By Johnny Caldwell
BBC News website
In the first full-length interview since agreeing to go into power-sharing with Sinn Fein, Ian Paisley says he had no alternative but to do a deal with Sinn Fein "for the good of Northern Ireland".
Ian Paisley was interviewed by the BBC's Stephen Nolan
Speaking to Stephen Nolan for BBC 1's Nolan Live, he says he had many sleepless nights prior to 26 March with things on this mind ranging from the burning of his father's home in Rostrevor by the IRA to "the numerous funerals of innocent victims" he has attended over the years.
But when it came to the crunch, he said he was prepared to "step out of the class of the coward into the class of the man who is prepared to sell himself and his reputation for the sake of this country".
"We were told if we didn't do this then it was going to be curtains for our country," he says.

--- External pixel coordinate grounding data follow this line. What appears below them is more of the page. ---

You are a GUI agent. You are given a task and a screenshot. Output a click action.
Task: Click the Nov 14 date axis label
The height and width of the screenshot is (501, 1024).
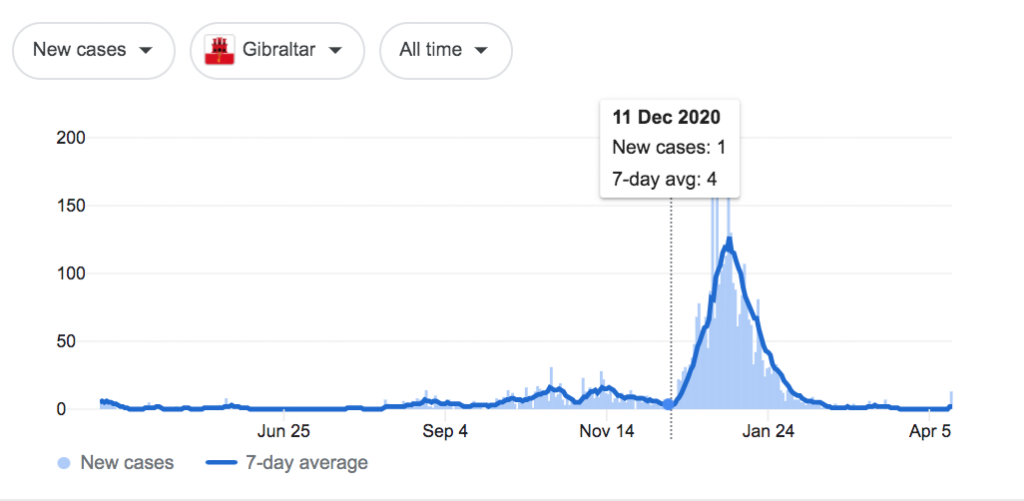click(607, 432)
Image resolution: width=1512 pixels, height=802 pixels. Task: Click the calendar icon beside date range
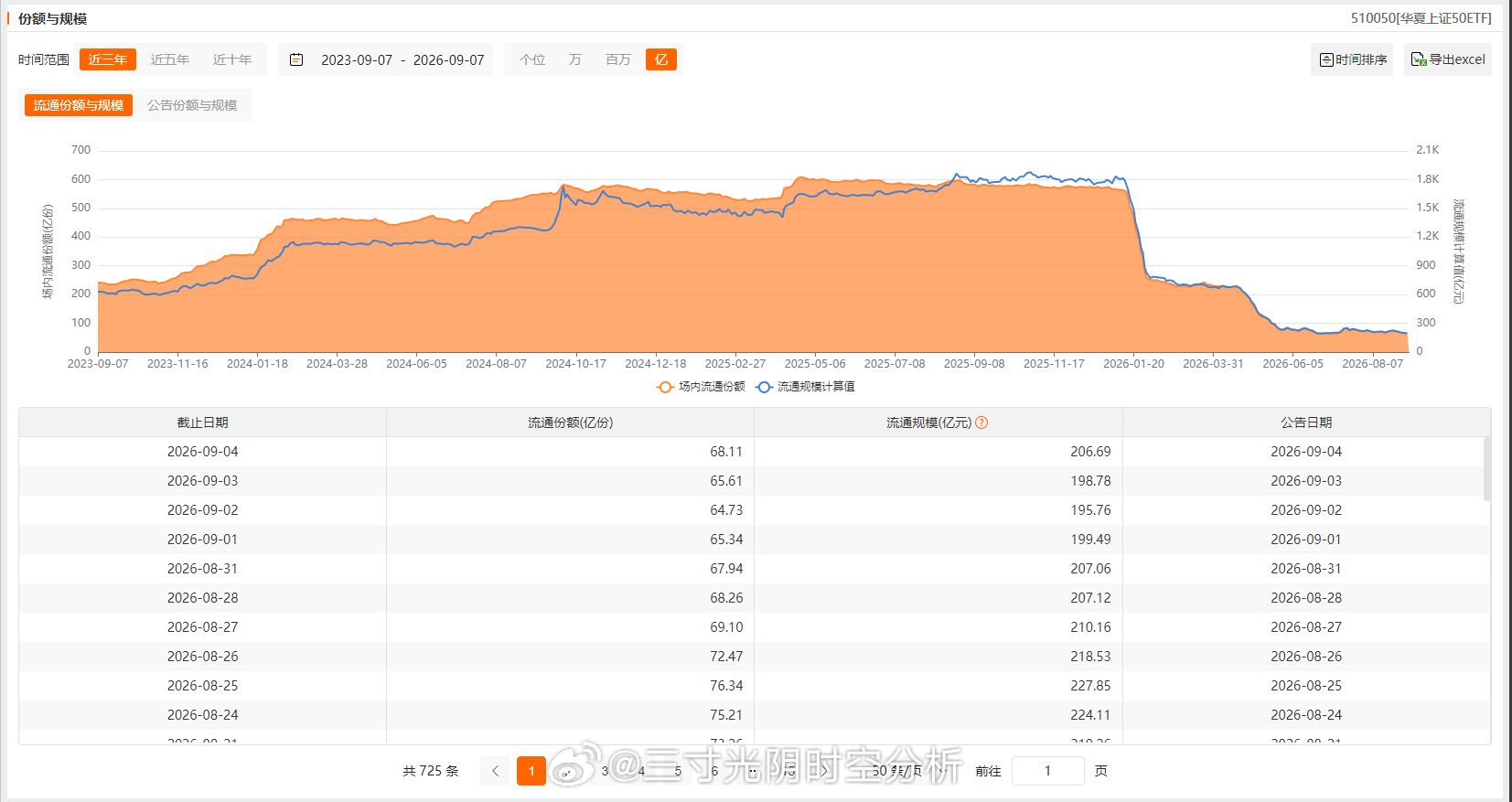click(x=296, y=59)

"How would I have faced my people if I had allowed this country to have the union destroyed and the setting up of a joint government by the south of Ireland?"
Does Mr Paisley still hate "Sinn Fein/IRA"?

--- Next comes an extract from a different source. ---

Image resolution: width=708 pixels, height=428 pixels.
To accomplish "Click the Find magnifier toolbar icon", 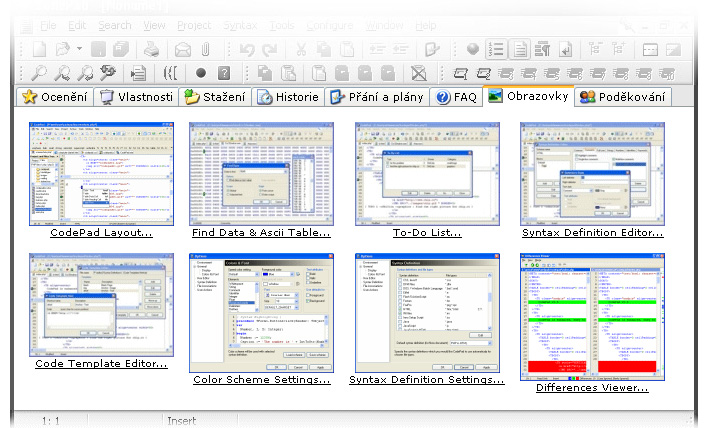I will 38,72.
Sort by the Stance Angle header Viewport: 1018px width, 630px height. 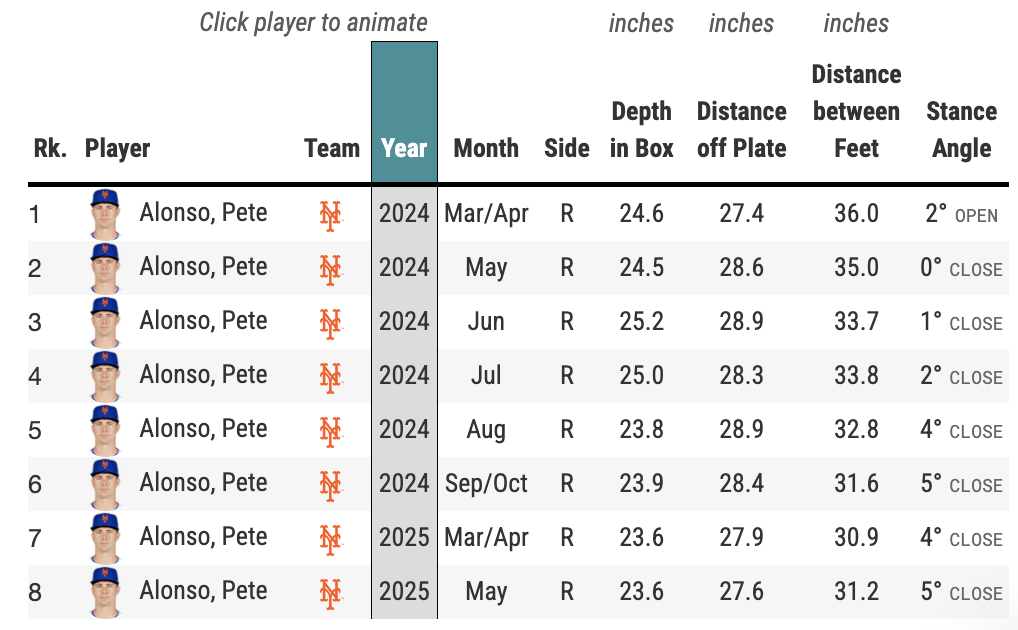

"I hate the principles of the IRA and I hate the murders that they carried out, and I hate what they did to innocent people," says Mr Paisley.
What about Gerry Adams, who sat beside Mr Paisley in that already iconic photograph at Stormont - is he still to be considered "an enemy of the Protestant people"?

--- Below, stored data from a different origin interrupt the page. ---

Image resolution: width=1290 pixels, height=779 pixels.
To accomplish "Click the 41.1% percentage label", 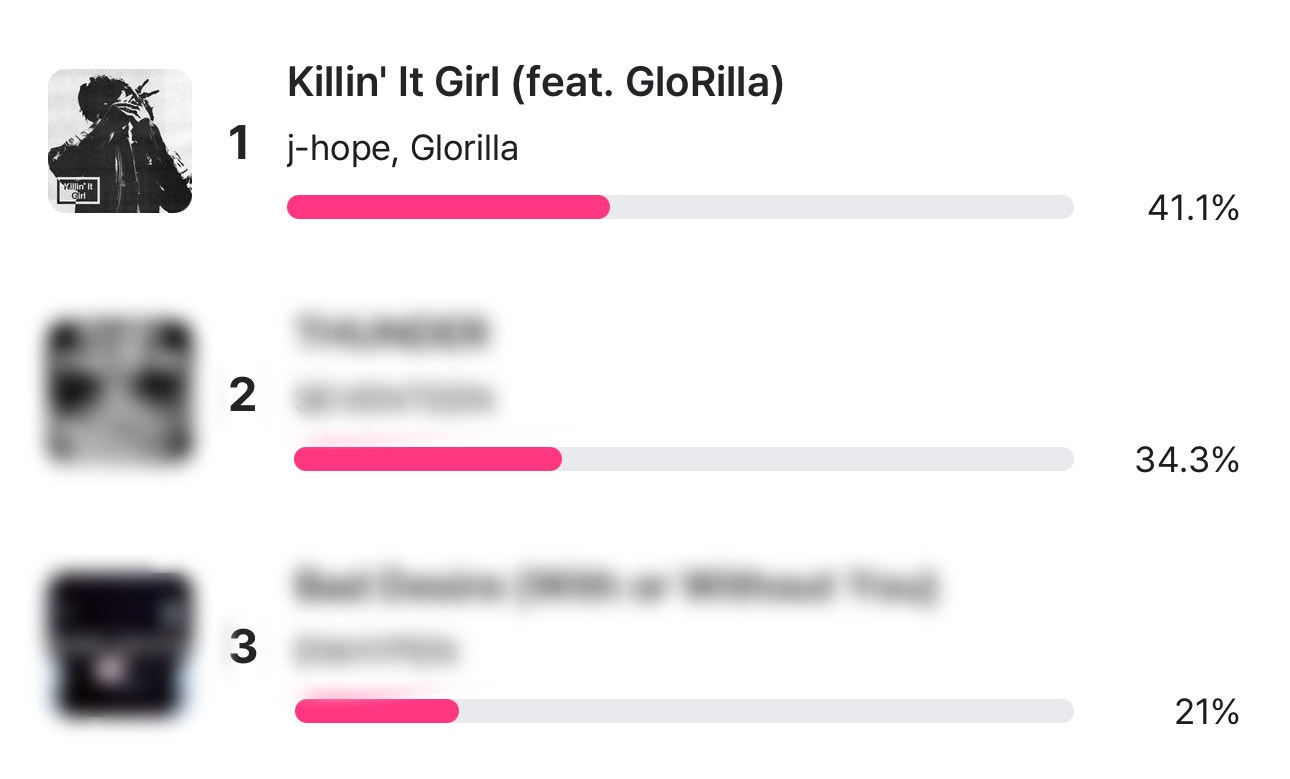I will (x=1193, y=208).
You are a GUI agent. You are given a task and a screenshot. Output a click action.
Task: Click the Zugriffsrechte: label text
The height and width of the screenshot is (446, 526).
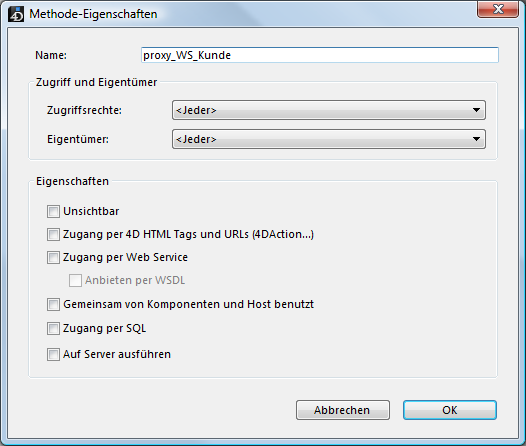(x=84, y=110)
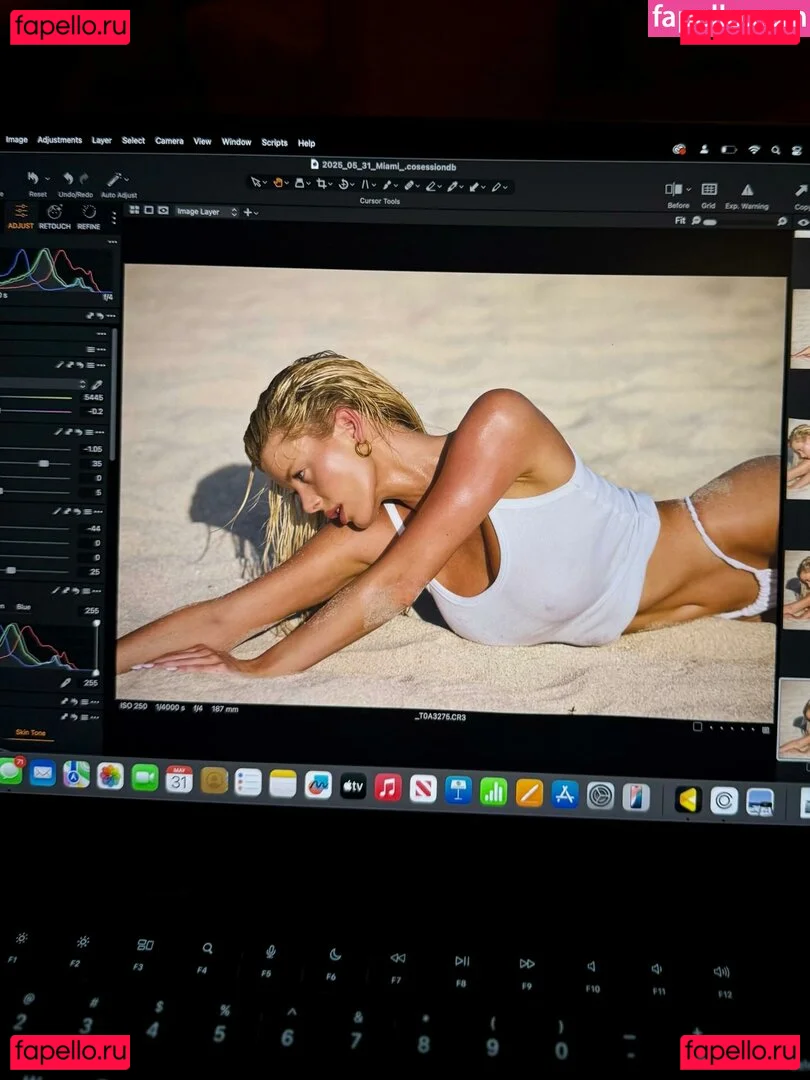Open the white balance mode dropdown
Image resolution: width=810 pixels, height=1080 pixels.
[x=82, y=384]
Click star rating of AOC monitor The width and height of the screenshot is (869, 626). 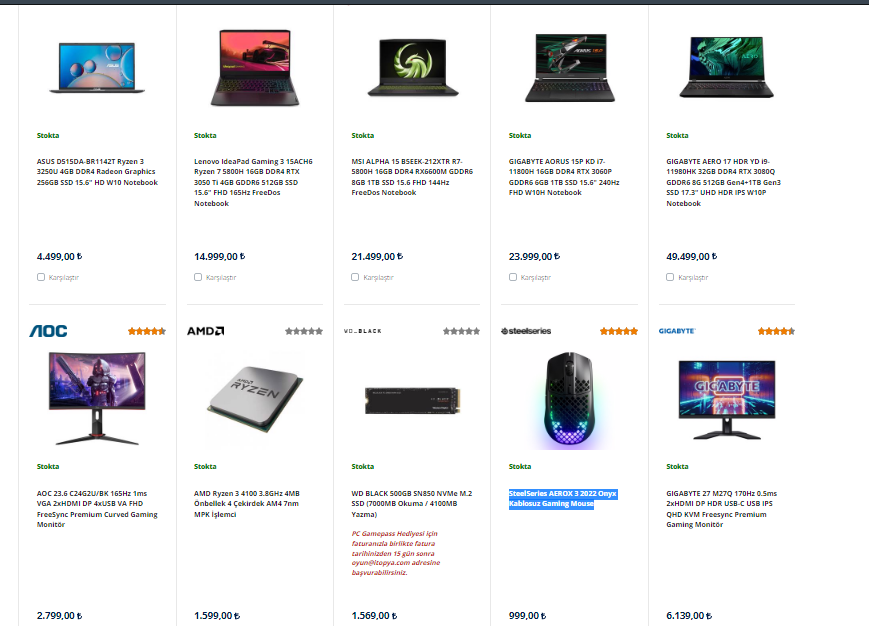pos(147,331)
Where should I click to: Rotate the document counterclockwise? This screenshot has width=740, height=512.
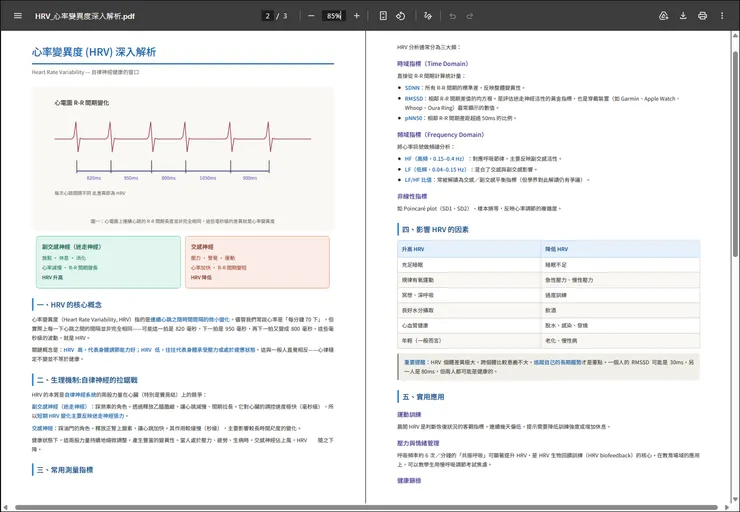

"I am not in a position to say what his present feeling is at this moment, but we know his policies, and know what they are.
"Now, having said that, there has been a change and in a few days' time the same Mr Adams will stand beside me and he will take an oath that he is going to accept the police force of Northern Ireland."
'Patting me on the back'
And what about working alongside Deputy First Minister Martin McGuinness?
"I feel I have a job to do for the people of Ulster, and no matter who is sitting before me, I'm going to do that job by the grace of God.
"The people of Northern Ireland at this time are in a tremendous way supporting me. I never in all my history had more letters, had more calls, had more people came to me.
Earlier, Mr Paisley and Bertie Ahern shook hands in public for the first time
"I've been stopped in the street. When I'm going onto the plane people are patting me on the back and saying 'well done'."
With regards to the so-called 'tap tax', can Mr Paisley as first minister guarantee the people of Northern Ireland that they will never have to pay water rates?
"There will be a solving of this problem if we can achieve what we hope to achieve when we visit the chancellor," the DUP leader says.
"He has already made a stagger at it, but the stagger was not good enough for the simple reason that he was not given the full facts and, of course, people have been paying water rates.
"It seems to me that you shouldn't be asked for water rates twice," he says.
Has Mr Paisley a message for nationalists in Northern Ireland?
"My message to the nationalist people of Northern Ireland: Ian Paisley is not an ogre.
"Ian Paisley in his political work has never at anytime turned a Roman Catholic from his door."
Nolan Live will be screened on BBC1 Northern Ireland on Wednesday at 2240 BST.